圖4 瀾滄江流域RCP4.5和RCP8.5情景下年徑流量趨勢預估圖Fig.4 Trend Prediction Map of Annual runoff under RCP4.5 and RCP8.5 scenarios in the Lancang River Basin
(1) SWAT模型在瀾滄江流域徑流模擬中具有很好的適用性,可以用SWAT模型來進行流域徑流模擬、預測,率定期模型參數R2、Ens分別達到0.80、0.80,驗證期R2、Ens分別達到0.74、0.73。
(2) 從土地利用方面考慮,將農業用地轉化為林地或草地,均會導致徑流量的減少,而將林地轉化為草地則會引起徑流量的增加,農業用地、林地、草地三者對徑流增加貢獻順序為農業用地>草地>林地。從氣候變化方面考慮,流域徑流量與降雨量成正比,與氣溫成反比。
(3) 2006—2015年間瀾滄江流域氣候變化引起的月均徑流減少幅度強于LUCC引起的月均徑流增加幅度,徑流變化由氣候變化主導。
(4) 預估結果顯示,在RCP4.5和RCP8.5兩種氣候排放情景下,2021—2050年間瀾滄江流域徑流均呈增加趨勢,增加的速率分別為4.47億m3/10a和7.39億m3/10a,這與1971—2015年間流域實測徑流變化趨勢相反。
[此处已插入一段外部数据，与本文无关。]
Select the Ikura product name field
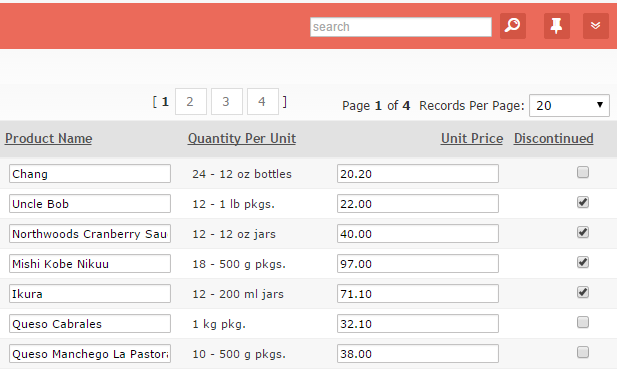The image size is (617, 370). [x=90, y=294]
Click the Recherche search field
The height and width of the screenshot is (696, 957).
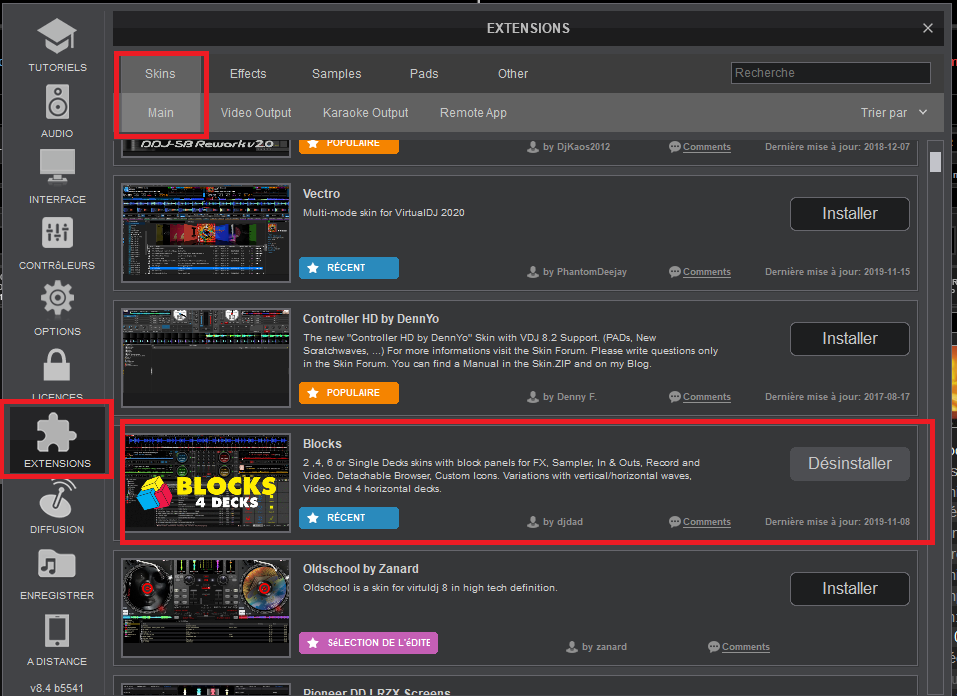(830, 73)
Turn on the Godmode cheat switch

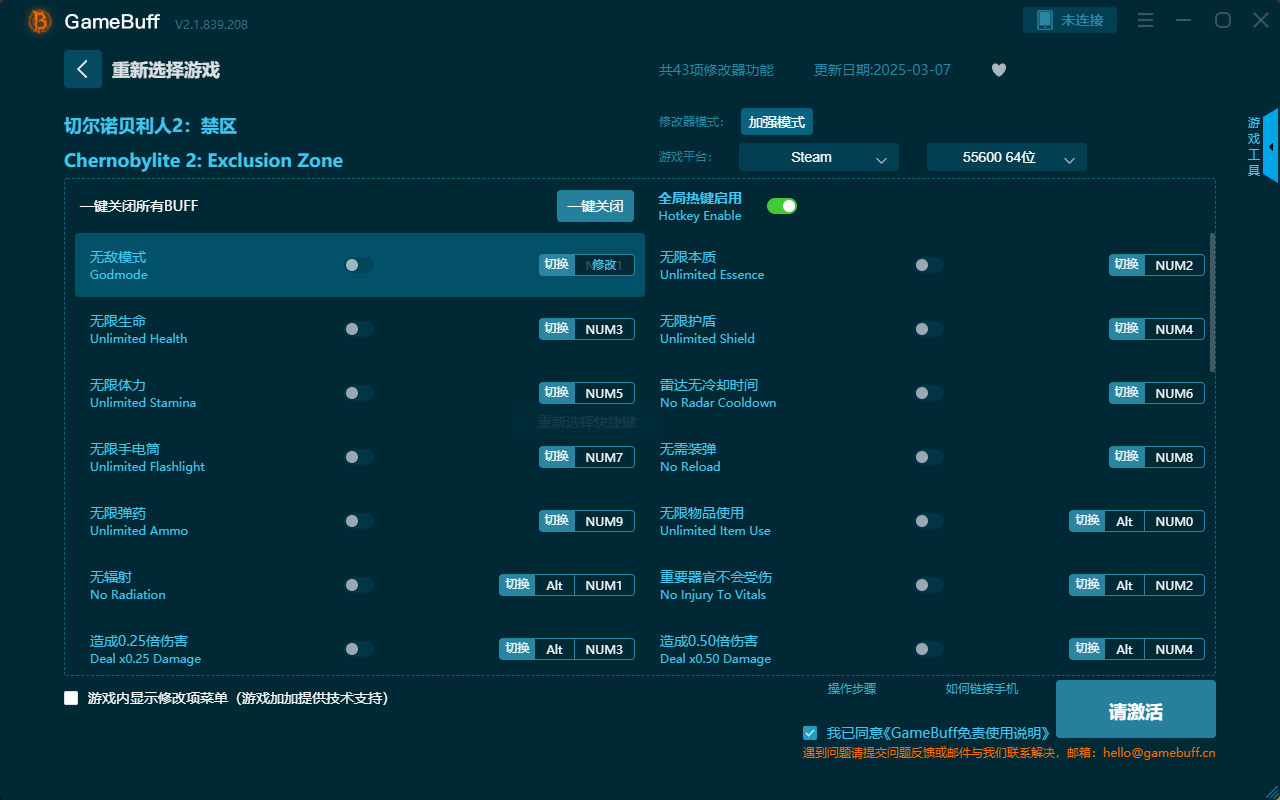pos(359,265)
瀾滄江流域集中了從熱帶到高寒地帶的多種生物資源和森林資源,礦藏資源豐富,水能資源巨大,但其位于中國西南生態環境脆弱區[33],一方面,隨著人類活動改造自然能力的加強,人類活動對地表覆蓋的改變對徑流的影響不容忽視,另一方面,氣候變化導致的水熱條件變化也會對流域徑流產生深遠的影響。從研究結果來看氣候變化在瀾滄江流域徑流變化中占據主導作用,但這不等于說人類可以肆無忌憚的開采資源,無節制無規劃的改變地表覆蓋。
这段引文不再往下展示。